В ящике туалетного столика, откуда пахло сладковатым и давним, лежали ее часы. Они тикали одиноко и тоненько, с какой-то механической нежностью, шли, показывая половину второго, и, суеверно не притронувшись к ним, оттягивая воротник свитера, чтобы дышать было легче, Никита отодвигал ящики письменного стола, где всегда пачкой лежали мелко и неразборчиво исписанные матерью листки, заметки, письма. Ящики были пусты.
Тогда он открыл чугунную, тяжелую дверцу голландки. Оттуда черной пылью посыпался пепел, горько и траурно запахло сгоревшей бумагой, и он отыскал среди пепла несколько скрученных огнем страниц из разорванной записной книжки, но прочитать что-либо было невозможно.
Чуть откинув назад голову с пучком снежно-белых волос, женщина, разбито передвигая ноги, шла медленно в жидкой тени под липами; и Никита шел в трех шагах от нее, все сильнее, отчаяннее испытывая какой-то мучительный порыв близости и узнавания, то ощущение, какое бывает у человека, когда он улавливает отблески недавнего сна. Он не мог объяснить себе, что происходит с ним.
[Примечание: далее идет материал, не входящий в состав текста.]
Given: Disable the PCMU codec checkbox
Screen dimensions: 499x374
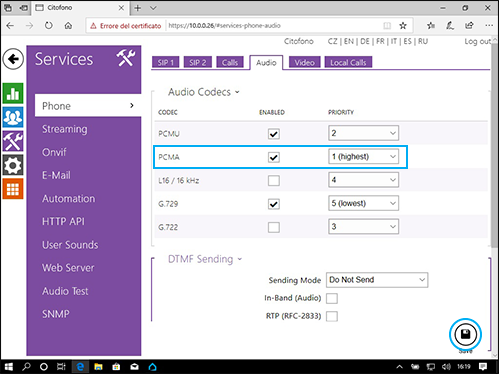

Ему неудержимо хотелось взять из ее руки сумку, пойти с ней рядом, со сладкой мукой увидеть бы на ней ту нелепую старомодную шляпку, то старое осеннее пальтецо, которое мать зачем-то надела в больницу, ощутить то судорожное объятие возле такси и опять почувствовать под рукой слабые позвонки, которые как бы просили о помощи.
«Я сейчас подойду к ней, я сейчас подойду…» — мелькнуло в сознании Никиты.
Он увидел: женщина приблизилась к низенькой, покрашенной зеленой скамейке на троллейбусной остановке; устало поставила сумку и вынула платочек; с перерывами вздыхая, обтерла лоб, влажное лицо. И внезапно, как на голос, оглянулась, замирающе опустила руку с платочком, приоткрыла рот.
Стоя вблизи, он натолкнулся в ее светлых выцветших, как ситец, глазах на мгновенный испуг, на изумление, затем мягкий рот подобрался в настороженную складку, она с подозрительностью переставила сумку вплотную к спинам сидящих на скамье людей и заслонила ее.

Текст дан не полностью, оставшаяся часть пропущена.